Saturday, October 10, 2009

Taking the pill will most likely mess with attraction of the opposite sex....

This really does not surprise me....

Study Shows Birth Control Influences Mate Choice

By Stephanie Jacob

Can taking birth control pills influence who you’re attracted to and who is attracted to you? New literature published in the journal "Trends in Ecology and Evolution" suggests just that.

Women who are ovulating are said to prefer more manly men -- those with more masculine facial features, a competitive nature and fewer genetic similarities to their own -- than when they are not ovulating, according to background information in the study.

And men have been found to be more attracted to women during the time of the month when they are ovulating and most fertile.

Women who take the pill, however, don’t experience the mid-cycle change, hormonally, and are more consistently in a state that mimics pregnancy.

“The use of the pill by women, by changing her mate preferences, might induce women to mate with otherwise less-preferred partners, which might have important consequences for mate choice and reproductive outcomes,” Alexandra Alvergne, Ph.D., lead author of the study, told Health.com.

The pill’s influence on reproduction is of particular interest to the study authors. “The ultimate outstanding evolutionary question concerns whether the use of oral contraceptives when making decisions can have long-term consequences on the ability of couples to reproduce,” Virpi Lumma, Ph.D., co-author of the study, said.

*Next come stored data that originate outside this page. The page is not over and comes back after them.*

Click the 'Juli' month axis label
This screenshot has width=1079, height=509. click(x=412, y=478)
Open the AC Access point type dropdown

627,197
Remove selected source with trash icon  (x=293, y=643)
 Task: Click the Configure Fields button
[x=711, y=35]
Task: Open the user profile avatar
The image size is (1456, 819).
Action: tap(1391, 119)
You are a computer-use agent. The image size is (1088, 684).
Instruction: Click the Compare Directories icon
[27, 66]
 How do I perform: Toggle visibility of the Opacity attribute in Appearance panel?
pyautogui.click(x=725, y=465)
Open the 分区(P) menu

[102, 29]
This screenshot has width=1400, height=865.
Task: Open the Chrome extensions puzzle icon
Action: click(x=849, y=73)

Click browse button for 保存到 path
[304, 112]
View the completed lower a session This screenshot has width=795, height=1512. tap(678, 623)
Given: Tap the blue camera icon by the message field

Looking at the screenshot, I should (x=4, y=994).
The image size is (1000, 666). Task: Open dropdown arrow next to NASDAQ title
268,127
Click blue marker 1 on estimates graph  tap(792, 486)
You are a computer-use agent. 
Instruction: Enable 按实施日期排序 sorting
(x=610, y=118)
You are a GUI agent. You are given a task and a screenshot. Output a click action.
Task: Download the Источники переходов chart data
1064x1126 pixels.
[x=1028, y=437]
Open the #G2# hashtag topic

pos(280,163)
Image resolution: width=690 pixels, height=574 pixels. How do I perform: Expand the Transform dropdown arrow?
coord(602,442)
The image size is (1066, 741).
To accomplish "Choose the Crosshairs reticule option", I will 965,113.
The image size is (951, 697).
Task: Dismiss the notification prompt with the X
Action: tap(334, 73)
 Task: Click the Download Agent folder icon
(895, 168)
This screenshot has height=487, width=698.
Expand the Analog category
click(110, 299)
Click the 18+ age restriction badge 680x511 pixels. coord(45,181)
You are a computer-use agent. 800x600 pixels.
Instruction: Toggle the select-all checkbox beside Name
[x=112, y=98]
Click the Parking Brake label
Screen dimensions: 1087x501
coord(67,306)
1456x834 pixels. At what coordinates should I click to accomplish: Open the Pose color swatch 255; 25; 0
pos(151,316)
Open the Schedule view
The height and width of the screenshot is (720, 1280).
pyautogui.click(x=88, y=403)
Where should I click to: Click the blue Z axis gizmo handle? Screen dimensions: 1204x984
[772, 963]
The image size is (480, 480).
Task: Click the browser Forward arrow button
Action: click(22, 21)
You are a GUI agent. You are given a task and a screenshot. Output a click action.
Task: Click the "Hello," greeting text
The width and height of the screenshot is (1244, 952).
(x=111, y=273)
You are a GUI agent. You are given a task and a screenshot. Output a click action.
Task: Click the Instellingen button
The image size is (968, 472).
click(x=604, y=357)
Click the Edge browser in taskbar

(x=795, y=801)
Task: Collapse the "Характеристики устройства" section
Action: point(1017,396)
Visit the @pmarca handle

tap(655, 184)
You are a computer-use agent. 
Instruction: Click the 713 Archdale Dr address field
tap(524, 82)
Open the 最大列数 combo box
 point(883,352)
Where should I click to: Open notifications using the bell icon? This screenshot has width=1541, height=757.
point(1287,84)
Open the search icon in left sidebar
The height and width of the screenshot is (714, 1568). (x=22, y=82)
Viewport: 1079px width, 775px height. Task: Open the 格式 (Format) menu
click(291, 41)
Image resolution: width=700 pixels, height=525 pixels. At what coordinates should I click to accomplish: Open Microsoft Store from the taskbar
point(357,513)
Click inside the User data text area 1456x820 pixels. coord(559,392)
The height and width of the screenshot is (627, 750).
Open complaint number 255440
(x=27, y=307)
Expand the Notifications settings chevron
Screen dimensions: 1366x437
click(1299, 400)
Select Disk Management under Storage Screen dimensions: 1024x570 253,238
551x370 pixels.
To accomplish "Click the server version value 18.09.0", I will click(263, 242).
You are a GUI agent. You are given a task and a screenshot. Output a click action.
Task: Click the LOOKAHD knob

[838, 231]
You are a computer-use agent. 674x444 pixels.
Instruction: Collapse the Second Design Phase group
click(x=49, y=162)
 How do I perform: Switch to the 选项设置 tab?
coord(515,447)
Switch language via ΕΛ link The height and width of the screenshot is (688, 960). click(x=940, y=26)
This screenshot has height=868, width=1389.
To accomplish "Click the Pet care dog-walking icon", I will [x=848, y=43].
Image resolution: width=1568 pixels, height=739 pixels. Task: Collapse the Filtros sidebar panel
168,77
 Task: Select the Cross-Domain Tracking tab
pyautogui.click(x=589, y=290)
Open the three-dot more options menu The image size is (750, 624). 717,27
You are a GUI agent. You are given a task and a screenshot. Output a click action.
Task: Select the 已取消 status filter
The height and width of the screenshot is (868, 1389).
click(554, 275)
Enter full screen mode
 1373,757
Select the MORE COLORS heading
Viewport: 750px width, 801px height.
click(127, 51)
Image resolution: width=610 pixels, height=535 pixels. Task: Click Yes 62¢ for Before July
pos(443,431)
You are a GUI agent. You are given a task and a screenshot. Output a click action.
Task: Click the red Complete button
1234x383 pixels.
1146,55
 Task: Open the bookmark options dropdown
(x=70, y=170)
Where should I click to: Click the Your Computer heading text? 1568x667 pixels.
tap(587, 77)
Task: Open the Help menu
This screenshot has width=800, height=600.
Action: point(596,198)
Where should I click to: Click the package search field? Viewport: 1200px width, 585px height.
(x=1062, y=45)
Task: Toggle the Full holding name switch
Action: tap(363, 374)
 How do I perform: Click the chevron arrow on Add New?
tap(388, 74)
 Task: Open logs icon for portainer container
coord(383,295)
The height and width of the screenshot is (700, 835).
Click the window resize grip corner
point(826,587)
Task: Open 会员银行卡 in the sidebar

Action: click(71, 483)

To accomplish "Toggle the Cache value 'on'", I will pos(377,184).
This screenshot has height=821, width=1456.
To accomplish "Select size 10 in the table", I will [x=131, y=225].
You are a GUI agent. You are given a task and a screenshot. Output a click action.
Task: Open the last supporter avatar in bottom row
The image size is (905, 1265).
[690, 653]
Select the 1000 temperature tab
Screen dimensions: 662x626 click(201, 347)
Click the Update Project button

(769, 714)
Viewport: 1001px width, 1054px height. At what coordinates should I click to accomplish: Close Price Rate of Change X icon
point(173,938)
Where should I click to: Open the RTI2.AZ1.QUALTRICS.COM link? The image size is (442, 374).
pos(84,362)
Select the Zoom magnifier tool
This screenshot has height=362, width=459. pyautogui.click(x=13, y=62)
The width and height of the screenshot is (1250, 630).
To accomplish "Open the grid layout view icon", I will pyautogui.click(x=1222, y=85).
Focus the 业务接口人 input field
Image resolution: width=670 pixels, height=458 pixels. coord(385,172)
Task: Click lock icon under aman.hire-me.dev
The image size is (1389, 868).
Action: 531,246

Past animal studies have shown that genetically similar mates have a harder time producing offspring, and the offspring they do produce are, in turn, less fertile, according to ABC News.

But other experts downplay the significance of those findings. “In the human world, infertility from genetic similarity has not been found to be true, even though people have suspected it,” William Hurd, M.D., a fertility expert at the University Hospitals Case Medical Center, told ABC News. “Doctors tried for years -- they thought that recurrent miscarriages were related to genetic similarity, but they couldn’t find an example.”

Hurd also points out that the study doesn’t talk about trends in mate selection, but only about preferences.

“Probably the biggest change in my lifetime is how people meet each other: online and using programs that match them for compatibility,” he said. “That’s probably going to have a massive effect on how people end up dating and ultimately reproducing. Just because you like someone with a square jaw in the middle of your cycle probably doesn’t affect who you end up with.”